- Data entries:
Content starts

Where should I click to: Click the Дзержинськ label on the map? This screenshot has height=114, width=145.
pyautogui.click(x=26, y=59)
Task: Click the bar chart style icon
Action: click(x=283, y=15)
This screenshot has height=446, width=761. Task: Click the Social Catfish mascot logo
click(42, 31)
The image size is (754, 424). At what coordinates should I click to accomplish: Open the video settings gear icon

Content ends

- YOUR INSTRUCTIONS: A full, exact copy of the entries is required. Return it.

- SOLUTION FOR THIS TASK:
Where should I click to: Click the Дзержинськ label on the map? This screenshot has height=114, width=145.
pyautogui.click(x=26, y=59)
Task: Click the bar chart style icon
Action: click(x=283, y=15)
This screenshot has height=446, width=761. Task: Click the Social Catfish mascot logo
click(42, 31)
The image size is (754, 424). At what coordinates should I click to accomplish: Open the video settings gear icon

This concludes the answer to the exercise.